Work to complete: The material below is to be copied exactly from the line with "Click the red Record button" up to and including the line with "Click the center of the perforated tray floor", with nothing else kept and no pictures.
*** Block opens ***
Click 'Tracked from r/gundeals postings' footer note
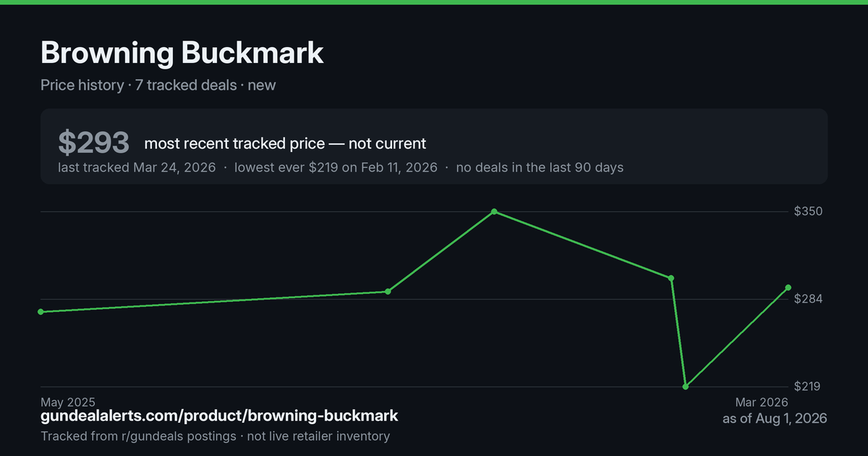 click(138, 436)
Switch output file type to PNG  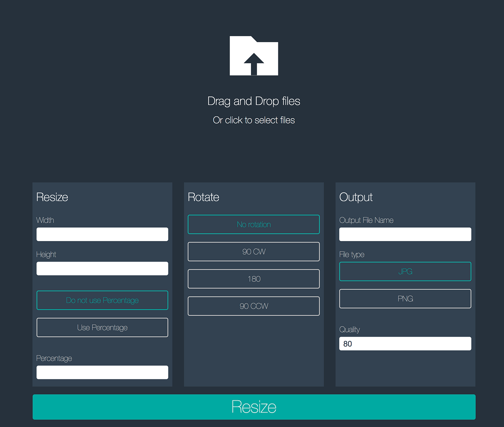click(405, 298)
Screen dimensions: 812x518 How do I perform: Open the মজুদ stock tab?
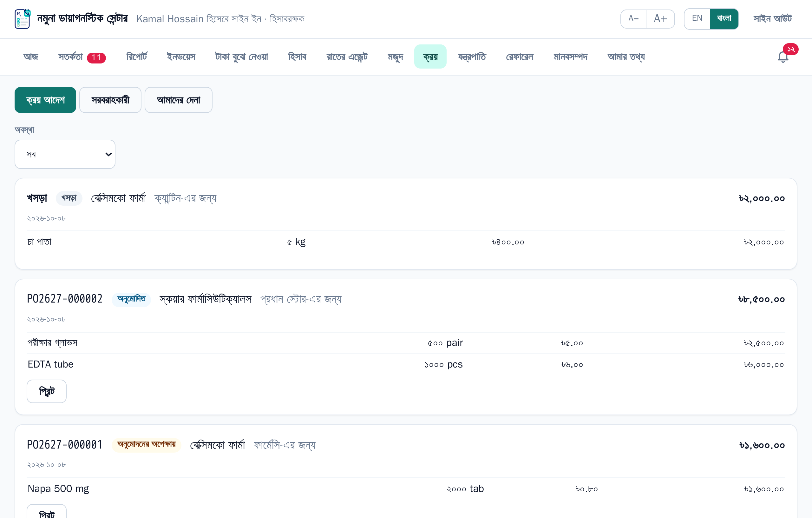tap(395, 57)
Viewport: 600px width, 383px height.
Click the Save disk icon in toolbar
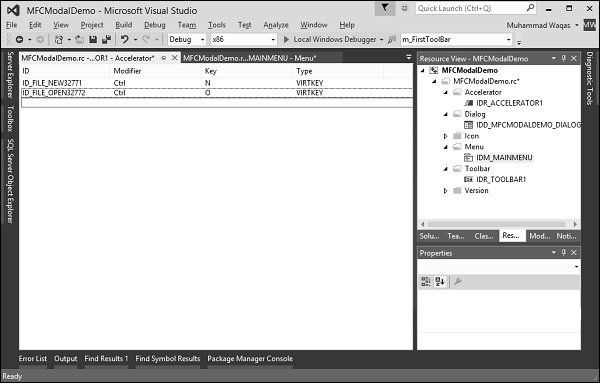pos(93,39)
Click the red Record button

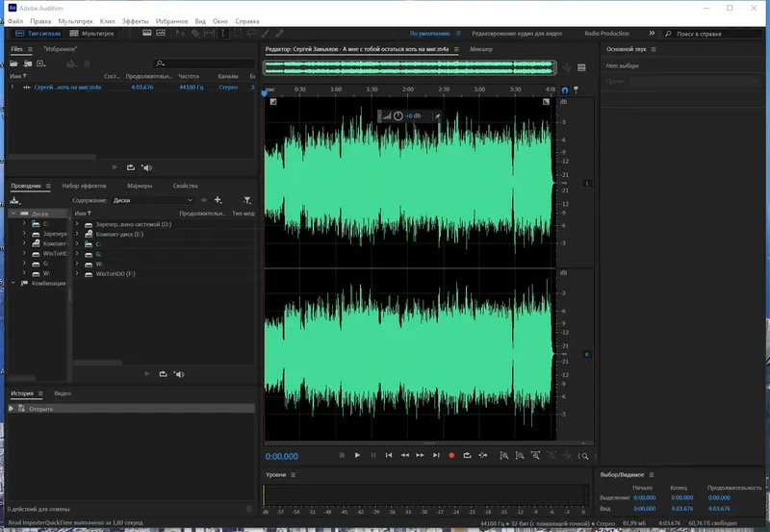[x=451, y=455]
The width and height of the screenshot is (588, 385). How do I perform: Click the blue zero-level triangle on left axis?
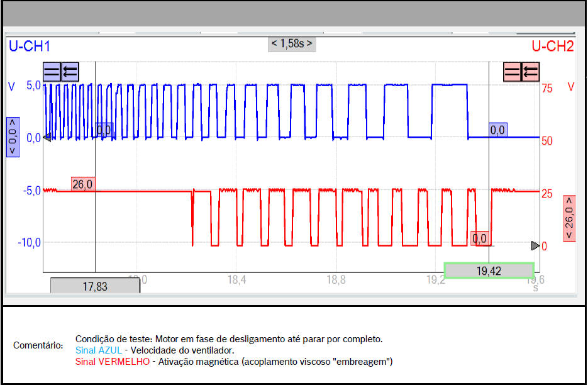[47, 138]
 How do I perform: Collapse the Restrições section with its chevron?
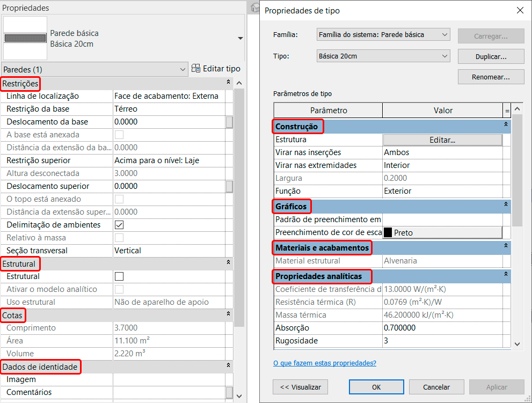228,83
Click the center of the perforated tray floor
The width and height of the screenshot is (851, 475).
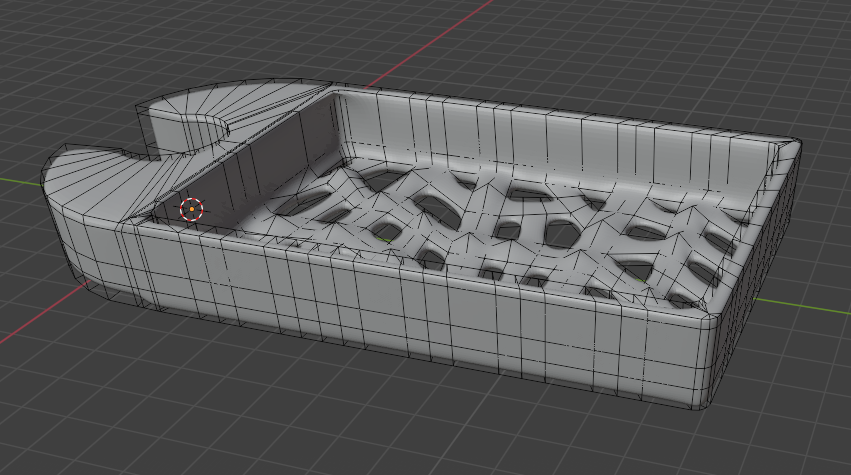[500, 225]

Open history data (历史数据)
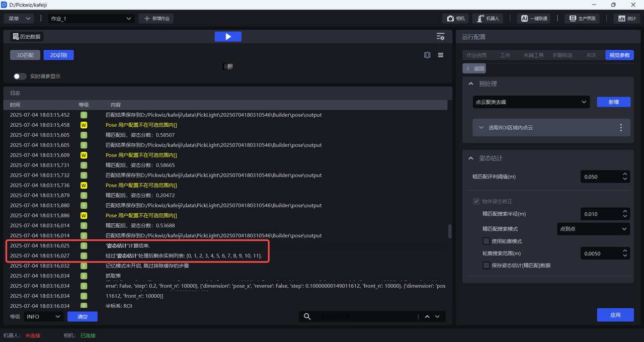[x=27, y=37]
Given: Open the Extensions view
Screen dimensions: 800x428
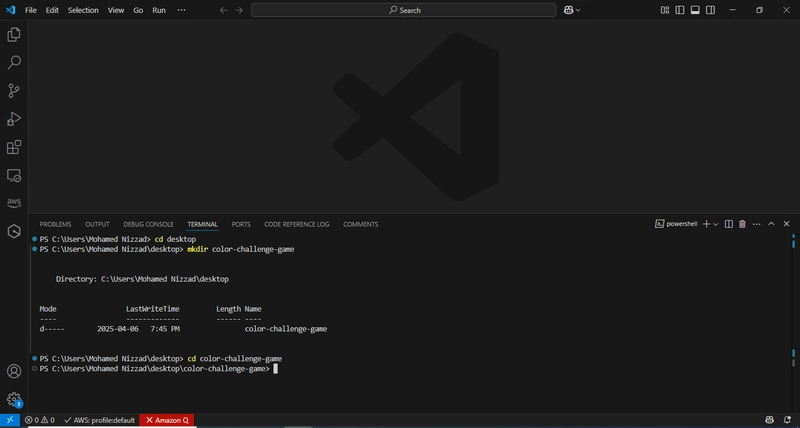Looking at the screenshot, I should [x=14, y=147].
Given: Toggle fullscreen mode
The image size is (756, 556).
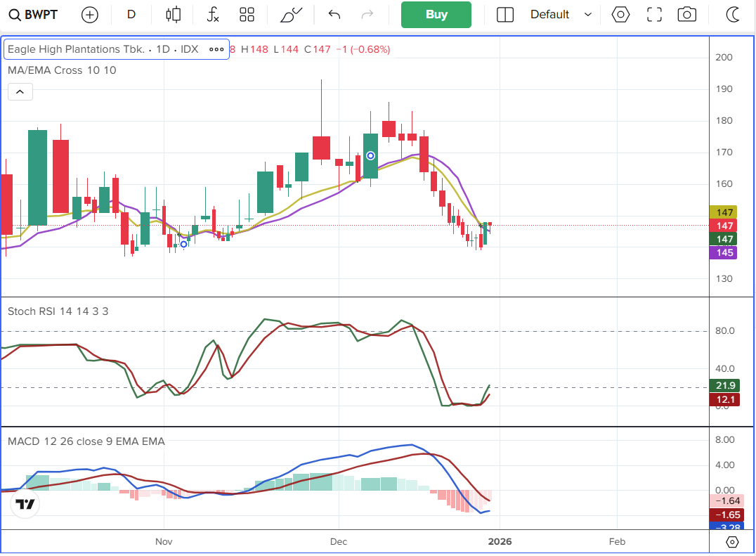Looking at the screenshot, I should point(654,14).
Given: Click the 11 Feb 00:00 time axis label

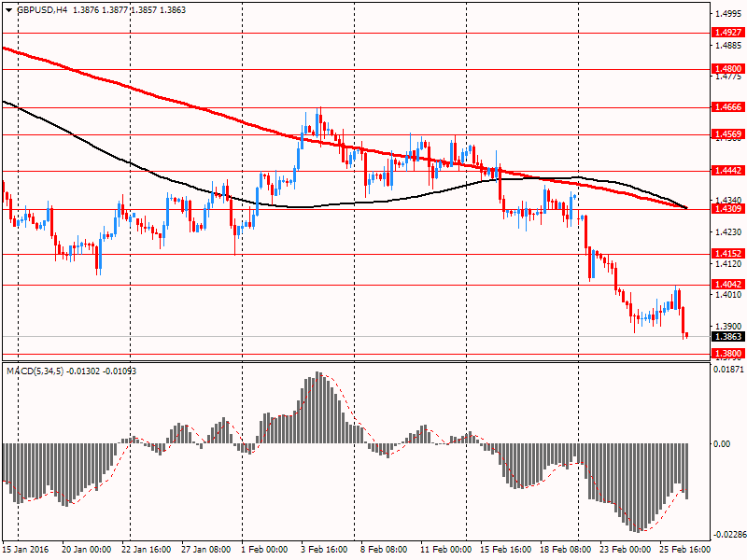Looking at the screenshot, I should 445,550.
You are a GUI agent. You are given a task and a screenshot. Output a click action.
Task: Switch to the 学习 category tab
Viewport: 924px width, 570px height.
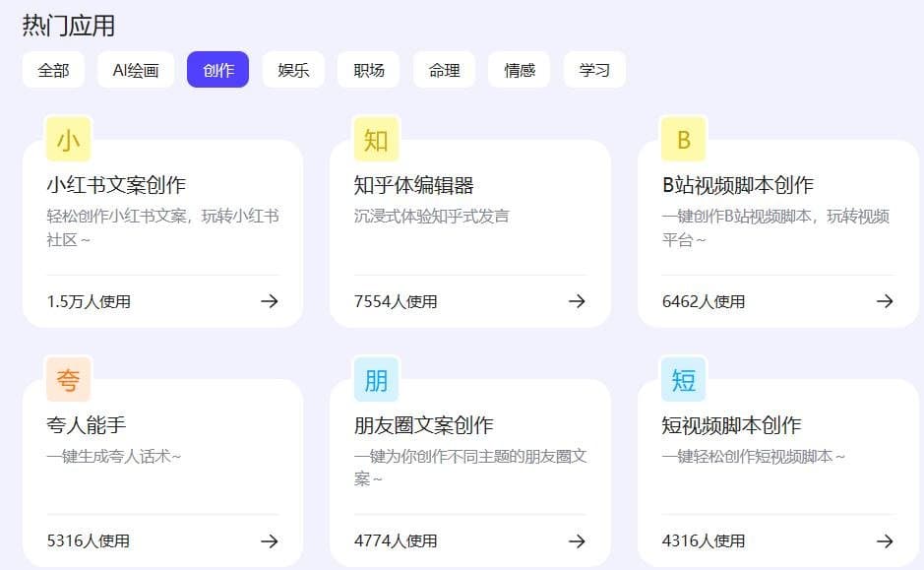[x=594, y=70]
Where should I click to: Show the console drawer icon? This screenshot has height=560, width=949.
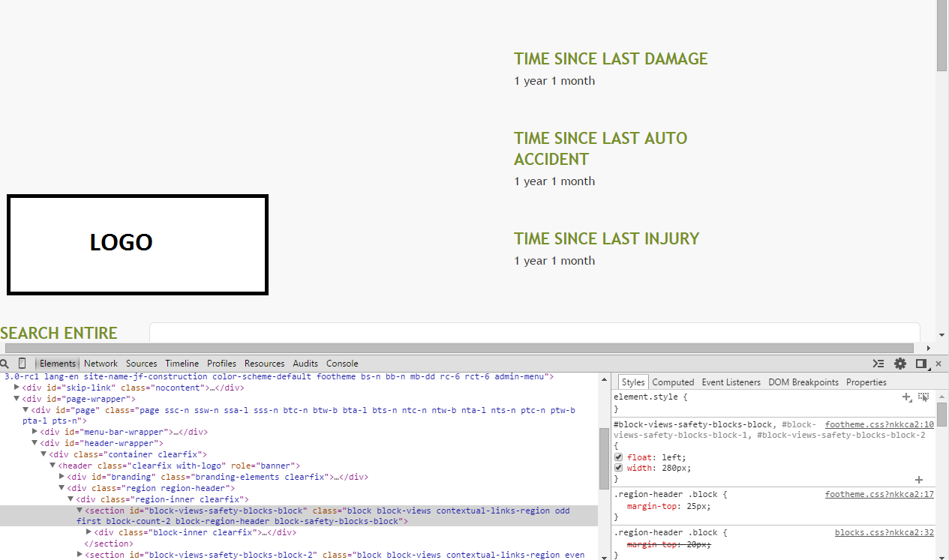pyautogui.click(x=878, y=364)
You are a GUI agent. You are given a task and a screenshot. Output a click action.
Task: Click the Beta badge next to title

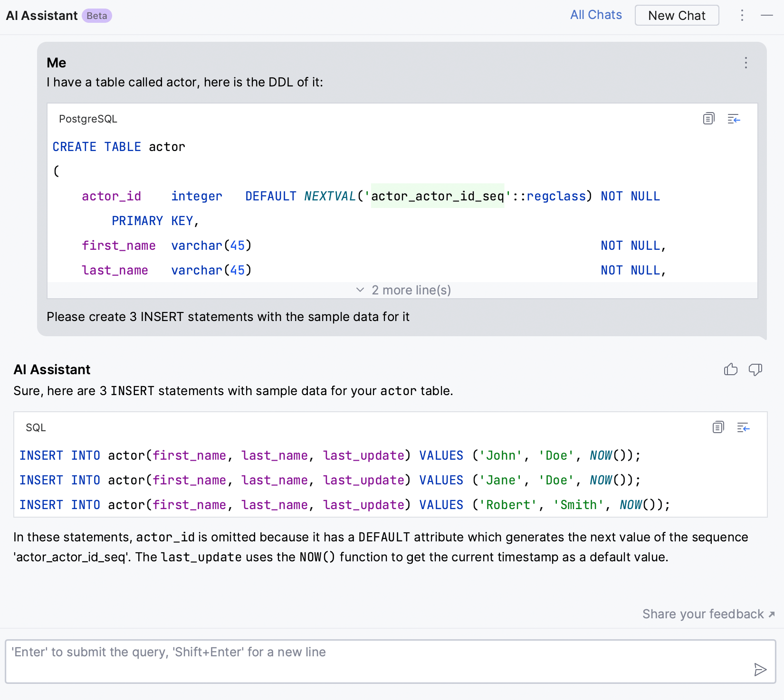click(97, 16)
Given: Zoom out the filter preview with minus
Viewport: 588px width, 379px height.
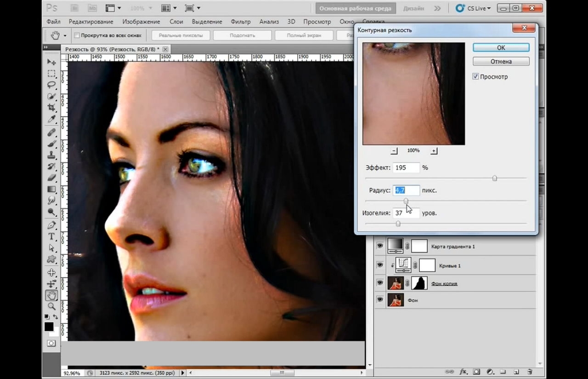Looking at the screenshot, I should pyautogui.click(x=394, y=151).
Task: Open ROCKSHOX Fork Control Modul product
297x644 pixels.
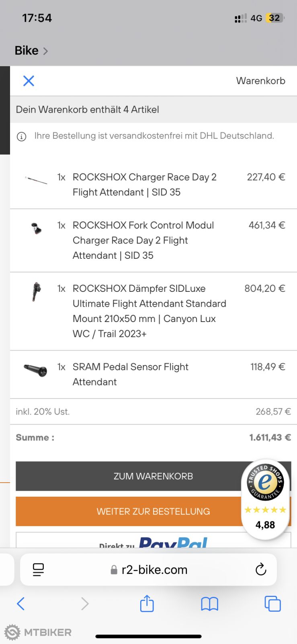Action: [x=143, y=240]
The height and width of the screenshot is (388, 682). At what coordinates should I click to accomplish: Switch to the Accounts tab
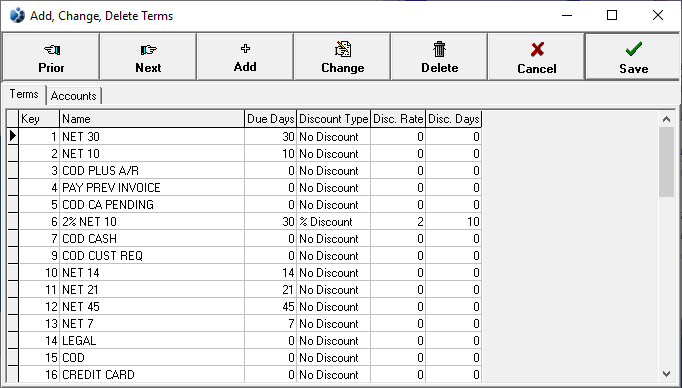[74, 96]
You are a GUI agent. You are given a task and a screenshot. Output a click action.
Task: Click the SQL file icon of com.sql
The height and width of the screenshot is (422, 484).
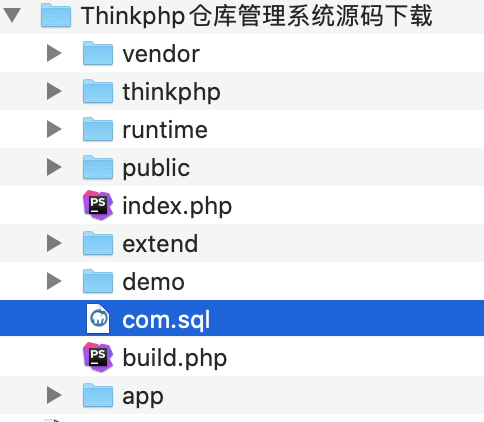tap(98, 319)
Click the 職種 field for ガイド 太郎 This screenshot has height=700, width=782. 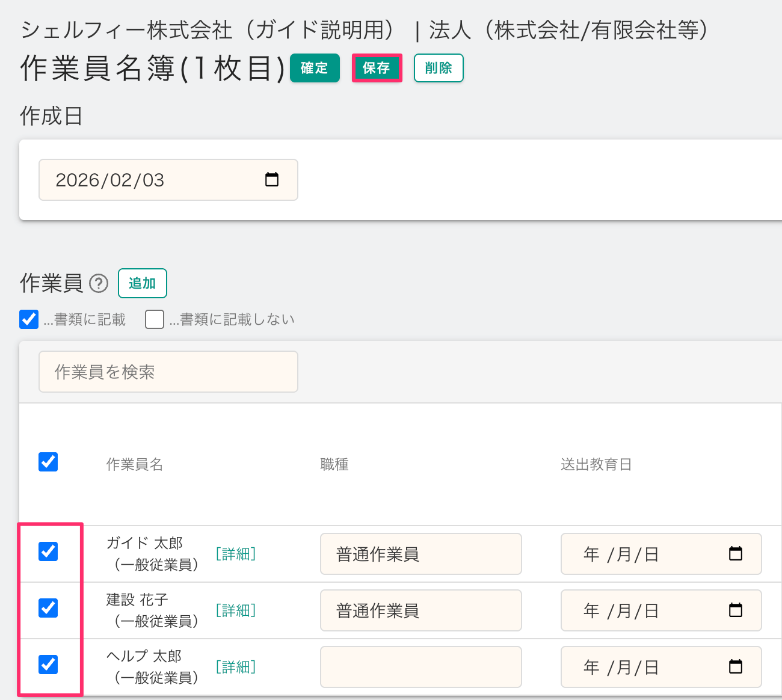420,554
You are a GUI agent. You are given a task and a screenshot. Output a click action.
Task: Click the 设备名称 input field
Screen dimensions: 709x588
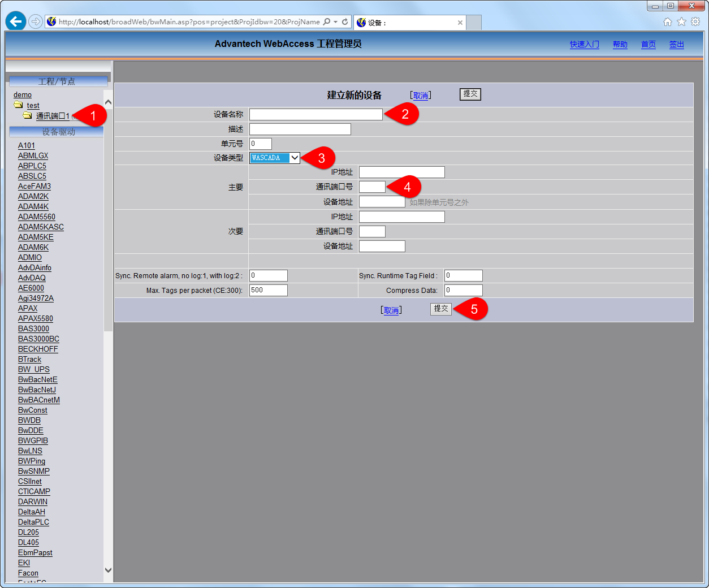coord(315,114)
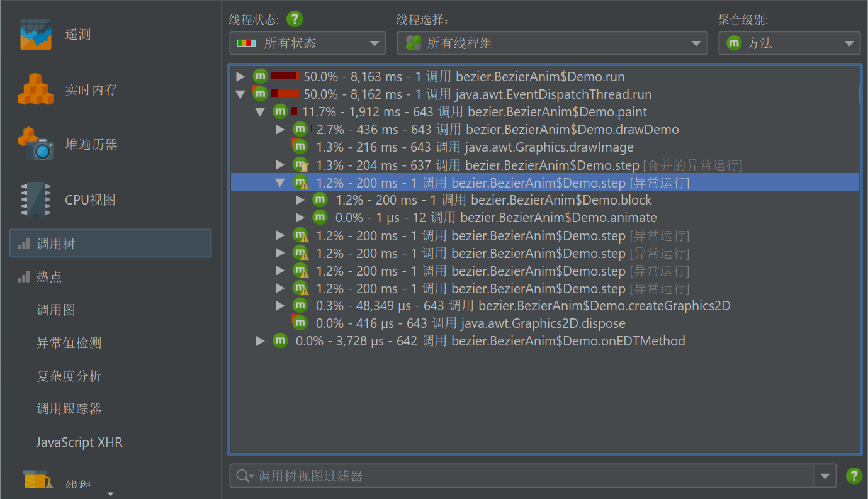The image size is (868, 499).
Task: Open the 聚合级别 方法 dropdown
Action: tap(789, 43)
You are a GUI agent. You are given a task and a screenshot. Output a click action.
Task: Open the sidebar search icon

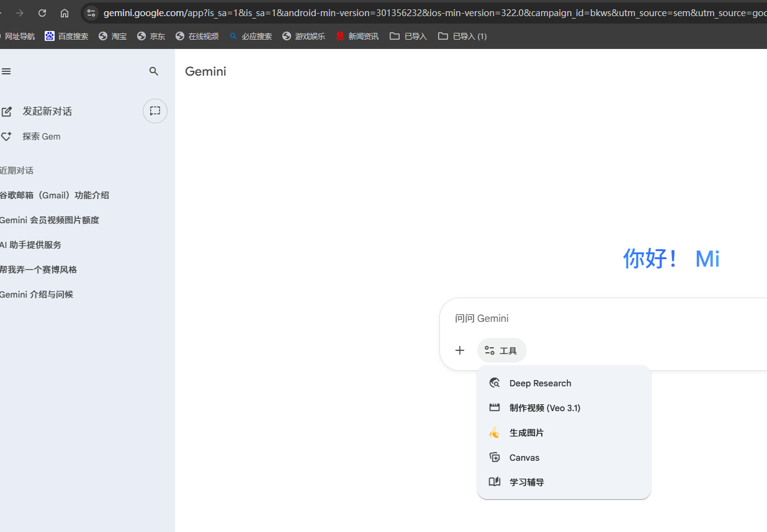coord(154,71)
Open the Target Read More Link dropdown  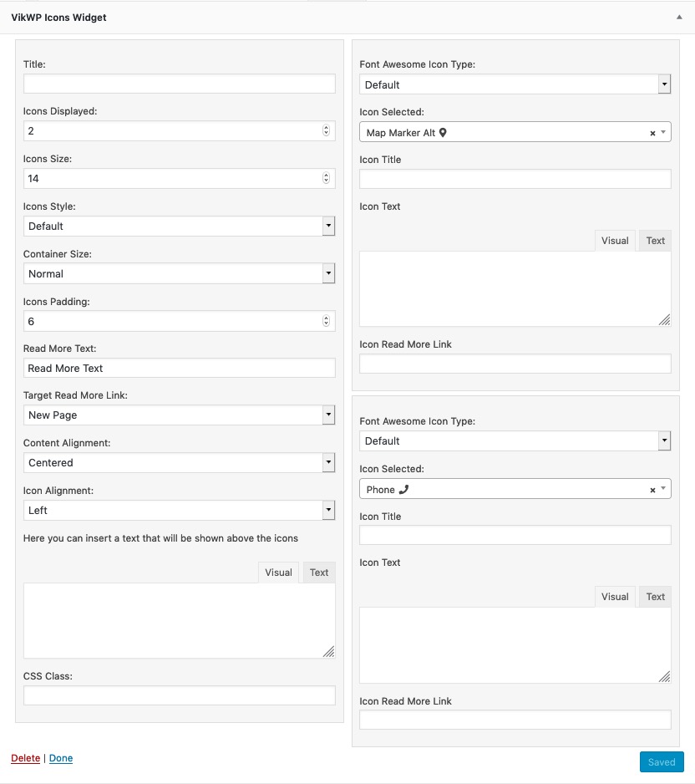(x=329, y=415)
*** Block closes ***
Output below:
Click the red Record button

[x=451, y=455]
The width and height of the screenshot is (588, 385). How do I perform: Click the blue zero-level triangle on left axis?
[47, 138]
 How do I perform: Collapse the Restrições section with its chevron?
228,83
Click the center of the perforated tray floor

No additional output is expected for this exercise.